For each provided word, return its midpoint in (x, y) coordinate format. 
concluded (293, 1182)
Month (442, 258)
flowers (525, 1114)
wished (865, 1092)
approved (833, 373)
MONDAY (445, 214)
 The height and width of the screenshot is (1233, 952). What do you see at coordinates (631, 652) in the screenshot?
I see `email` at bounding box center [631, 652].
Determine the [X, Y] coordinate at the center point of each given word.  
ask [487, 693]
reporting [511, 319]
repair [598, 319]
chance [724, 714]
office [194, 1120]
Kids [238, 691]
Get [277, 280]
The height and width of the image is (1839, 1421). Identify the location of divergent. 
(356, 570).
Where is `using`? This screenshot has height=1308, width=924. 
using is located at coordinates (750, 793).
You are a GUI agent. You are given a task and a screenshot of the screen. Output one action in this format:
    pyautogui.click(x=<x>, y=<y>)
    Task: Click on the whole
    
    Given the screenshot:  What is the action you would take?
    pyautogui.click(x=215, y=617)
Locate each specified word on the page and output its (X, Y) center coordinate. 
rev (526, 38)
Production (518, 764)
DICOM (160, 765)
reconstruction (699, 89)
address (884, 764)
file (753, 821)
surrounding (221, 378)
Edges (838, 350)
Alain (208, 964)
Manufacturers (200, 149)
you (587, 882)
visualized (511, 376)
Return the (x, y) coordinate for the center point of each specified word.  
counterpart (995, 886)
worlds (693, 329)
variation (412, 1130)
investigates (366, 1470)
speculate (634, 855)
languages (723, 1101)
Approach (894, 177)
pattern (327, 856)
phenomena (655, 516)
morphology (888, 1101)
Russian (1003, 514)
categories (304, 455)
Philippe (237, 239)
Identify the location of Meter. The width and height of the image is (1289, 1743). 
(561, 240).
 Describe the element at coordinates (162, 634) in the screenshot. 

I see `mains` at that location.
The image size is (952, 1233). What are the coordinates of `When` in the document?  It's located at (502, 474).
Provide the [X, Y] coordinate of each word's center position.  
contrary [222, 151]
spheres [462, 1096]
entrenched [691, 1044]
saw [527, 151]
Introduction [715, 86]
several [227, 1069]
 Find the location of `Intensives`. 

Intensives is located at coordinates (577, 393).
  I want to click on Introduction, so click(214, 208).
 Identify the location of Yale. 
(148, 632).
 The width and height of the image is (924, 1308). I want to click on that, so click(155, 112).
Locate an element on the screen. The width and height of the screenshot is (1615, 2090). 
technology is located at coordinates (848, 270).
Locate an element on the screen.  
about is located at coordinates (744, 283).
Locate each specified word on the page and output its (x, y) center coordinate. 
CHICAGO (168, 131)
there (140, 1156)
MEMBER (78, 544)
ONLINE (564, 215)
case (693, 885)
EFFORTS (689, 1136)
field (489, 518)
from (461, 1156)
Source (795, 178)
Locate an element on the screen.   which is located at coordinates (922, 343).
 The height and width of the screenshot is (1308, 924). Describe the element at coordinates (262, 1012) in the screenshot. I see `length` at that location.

++++++

▸ Exercise brief:
Can you give all the lines above as a JSON list of strings, with one string per line and the blank lines left out?

▸ Written response:
[
  "For each provided word, return its midpoint in (x, y) coordinate format. ",
  "concluded (293, 1182)",
  "Month (442, 258)",
  "flowers (525, 1114)",
  "wished (865, 1092)",
  "approved (833, 373)",
  "MONDAY (445, 214)",
  " The height and width of the screenshot is (1233, 952). What do you see at coordinates (631, 652) in the screenshot?",
  "I see `email` at bounding box center [631, 652].",
  "Determine the [X, Y] coordinate at the center point of each given word.  ",
  "ask [487, 693]",
  "reporting [511, 319]",
  "repair [598, 319]",
  "chance [724, 714]",
  "office [194, 1120]",
  "Kids [238, 691]",
  "Get [277, 280]",
  "The height and width of the image is (1839, 1421). Identify the location of divergent. ",
  "(356, 570).",
  "Where is `using`? This screenshot has height=1308, width=924. ",
  "using is located at coordinates (750, 793).",
  "You are a GUI agent. You are given a task and a screenshot of the screen. Output one action in this format:",
  "    pyautogui.click(x=<x>, y=<y>)",
  "    Task: Click on the whole",
  "    Given the screenshot:  What is the action you would take?",
  "    pyautogui.click(x=215, y=617)",
  "Locate each specified word on the page and output its (X, Y) center coordinate. ",
  "rev (526, 38)",
  "Production (518, 764)",
  "DICOM (160, 765)",
  "reconstruction (699, 89)",
  "address (884, 764)",
  "file (753, 821)",
  "surrounding (221, 378)",
  "Edges (838, 350)",
  "Alain (208, 964)",
  "Manufacturers (200, 149)",
  "you (587, 882)",
  "visualized (511, 376)",
  "Return the (x, y) coordinate for the center point of each specified word.  ",
  "counterpart (995, 886)",
  "worlds (693, 329)",
  "variation (412, 1130)",
  "investigates (366, 1470)",
  "speculate (634, 855)",
  "languages (723, 1101)",
  "Approach (894, 177)",
  "pattern (327, 856)",
  "phenomena (655, 516)",
  "morphology (888, 1101)",
  "Russian (1003, 514)",
  "categories (304, 455)",
  "Philippe (237, 239)",
  "Identify the location of Meter. The width and height of the image is (1289, 1743). ",
  "(561, 240).",
  " Describe the element at coordinates (162, 634) in the screenshot. ",
  "I see `mains` at that location.",
  "The image size is (952, 1233). What are the coordinates of `When` in the document?  It's located at (502, 474).",
  "Provide the [X, Y] coordinate of each word's center position.  ",
  "contrary [222, 151]",
  "spheres [462, 1096]",
  "entrenched [691, 1044]",
  "saw [527, 151]",
  "Introduction [715, 86]",
  "several [227, 1069]",
  " Find the location of `Intensives`. ",
  "Intensives is located at coordinates (577, 393).",
  "  I want to click on Introduction, so click(214, 208).",
  " Identify the location of Yale. ",
  "(148, 632).",
  " The width and height of the image is (924, 1308). I want to click on that, so click(155, 112).",
  "Locate an element on the screen. The width and height of the screenshot is (1615, 2090). ",
  "technology is located at coordinates (848, 270).",
  "Locate an element on the screen.  ",
  "about is located at coordinates (744, 283).",
  "Locate each specified word on the page and output its (x, y) center coordinate. ",
  "CHICAGO (168, 131)",
  "there (140, 1156)",
  "MEMBER (78, 544)",
  "ONLINE (564, 215)",
  "case (693, 885)",
  "EFFORTS (689, 1136)",
  "field (489, 518)",
  "from (461, 1156)",
  "Source (795, 178)",
  "Locate an element on the screen.   which is located at coordinates (922, 343).",
  " The height and width of the screenshot is (1308, 924). Describe the element at coordinates (262, 1012) in the screenshot. I see `length` at that location."
]